Patterns for Data Migration Projects
Please download the PDF version of this paper. It is much more pleasant to read!
Data migration is a common operation in enterprise computing. Whenever a new system is introduced and after each merger and acquisition, existing data has to be moved from a legacy system to some hopefully more suitable target system.
A successful data migration project needs to manage several key challenges that appear in most such projects:
First, you don’t know what exactly is in the legacy system. The older the legacy system is, the less likely it is that its original developers are still members of the development team or that they are at least available to support the data migration project. Additionally, even if the legacy system has been well documented in the beginning, you often cannot rely on the correctness and completeness of the documentation after years of change.
Second, data quality might be an issue. The quality constraints on the data in the old system may be lower than the constraints in the target system. Inconsistent or missing data entries that the legacy system somehow copes with (or ignores) might cause severe problems in the target system. In addition, the data migration itself might corrupt the data in a way that is not visible to the software developers but only to business users.

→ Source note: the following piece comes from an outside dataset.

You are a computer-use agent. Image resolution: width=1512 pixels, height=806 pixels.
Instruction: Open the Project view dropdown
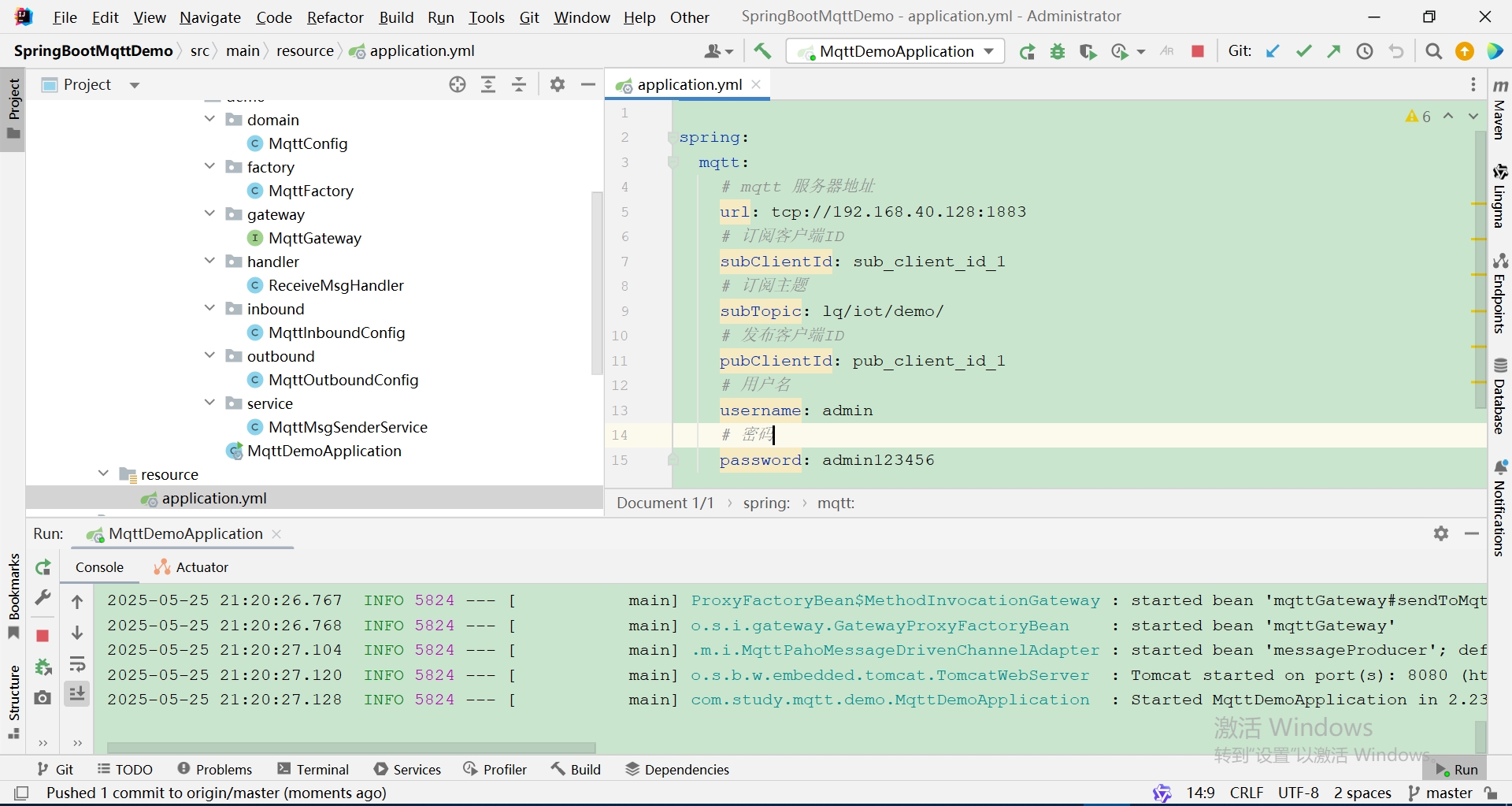(135, 85)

Third, it is difficult to get decisions from the business side. Business experts typically already struggle to get their daily work done while, at the same time, working on the requirements for the new system. During the development of the data migration code, many decisions need to be made that may affect the quality and consistency of the migrated data.

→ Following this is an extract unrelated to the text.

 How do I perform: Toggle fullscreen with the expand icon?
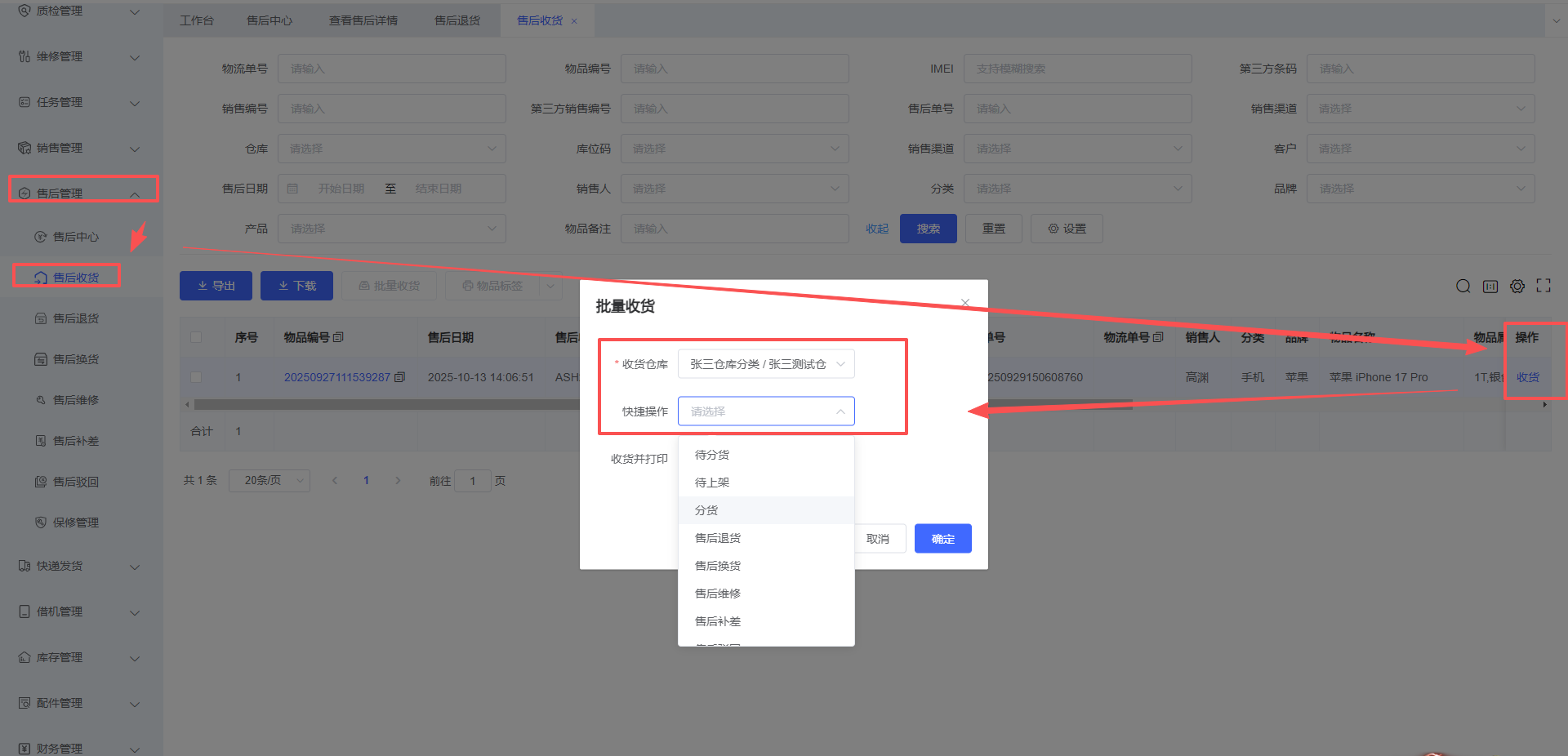coord(1544,286)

Fourth, development time is restricted. The development of the data migration project cannot start before the target system’s domain model is well-defined and must be finished before the go-live of the new system. As the main focus typically is on the development of the target system, the data migration project often does not get as many resources as needed.
Fifth, run time is restricted. Large collections of legacy data may take a long time to migrate. During the development of the migration code, a long round trip cycle makes it difficult to test the data migration code regularly. At go-live it may not be feasible to stop the legacy system long enough to ensure that the legacy data to migrate is both constant and consistent during the complete migration process.
This paper presents several patterns that deal with these issues:
In parallel to this paper, Andreas Rüping wrote a collection of patterns with the title Transform! . His patterns cope with the same forces as described here. Among these patterns are:
The intended audience for this paper are project leads, both on the technical and the business side, and software developers in general who need to get a data migration project done successfully.
A data migration effort needs a supporting infrastructure. How you set up such an infrastructure and what alternatives you have is out of the scope of this paper. Rather, the paper assumes the existence of an infrastructure as outlined in figure 1:
The final data migration takes place from the legacy system into the new system in the production environment. Once this migration has been successfully done, the project has succeeded. To perform test runs of the data migration at development time, test environments for both the legacy and the new system exist and are available to test the migration code. To set up the tests, legacy data from the production system needs to be copied into the corresponding test system. After a migration test run, the new system can be checked for the outcome of the test.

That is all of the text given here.